I’ve previously written that blaming President Obama for the Deepwater Horizon catastrophe was largely unfair. The administration did have a small role in the disaster, such as the failure of the Materials Management Service to carry out effective oversight, but who really expects the president to pay attention to an unknown Interior Department agency when there’s serious business to be done like nationalizing health care and plundering our economy. (Indeed, in other industries the MMS’s attitude would have been appropriate.) Obama, I said, is suffering mainly because he over-promised what his government could do.

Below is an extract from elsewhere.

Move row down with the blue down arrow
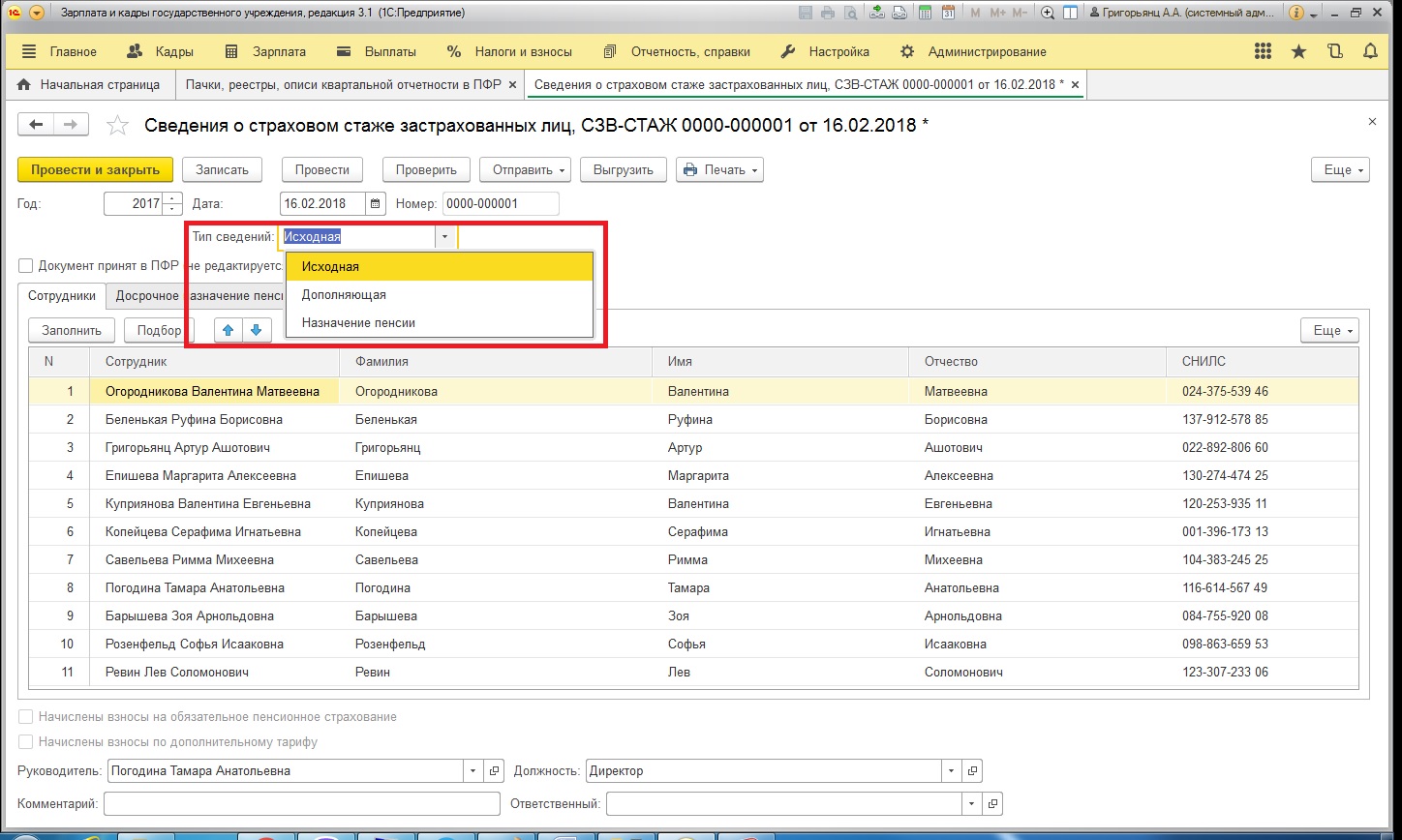This screenshot has width=1402, height=840. click(x=256, y=330)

But recent news has forced me to re-evaluate that assessment. We recently learned that the administration refused assistance from twelve countries (some, such as the Netherlands, with relevant expertise and equipment), and we learned that a Maine company has miles of oil boom sitting idle in its warehouses. And now there are three more stories that paint the administration’s response in a very bad light:

  1. Local officials are complaining the federal government is actively obstructing their effects to clean up the oil spill. For example, they are making it hard for people to volunteer, are nixing promising cleanup strategies, and won’t even return the locals’ phone calls. (Via the Foundry.)
  2. They are blocking media access to the oil spill.
  3. Most troublingly, they have reportedly pressured scientists into retracting estimates of the spill that are more alarming that the official estimates:

    But rather than applying such skepticism to BP’s math, the Obama administration has instead attacked scientists who released independent estimates of the spill. When one scientist funded by NOAA released a figure much higher than the government’s estimate, he found himself being pressured to retract it by officials at the agency. “Are you sure you want to keep saying this?” they badgered him. Lubchenco, the head of NOAA, even denounced as “misleading” and “premature” reports that scientists aboard the research vessel Pelican had discovered a massive subsea oil plume. Speaking to PBS, she offered a bizarre denial of the obvious. “It’s clear that there is something at depth,” she said, “but we don’t even know that it’s oil yet.”

    Scientists were stunned that NOAA, an agency widely respected for its scientific integrity, appeared to have been co-opted by the White House spin machine. “NOAA has actively pushed back on every fact that has ever come out,” says one ocean scientist who works with the agency. “They’re denying until the facts are so overwhelming, they finally come out and issue an admittance.”

    (Via JustOneMinute.) That last story is from Rolling Stone, so take it with several grains of salt, but it’s confirmed by a story in the Houston Chronicle.

These stories paint a picture of the federal government at its worst: insisting on command of the situation without the competence to use that command effectively, suppressing dissent, and obstructing the media from reporting what it is doing.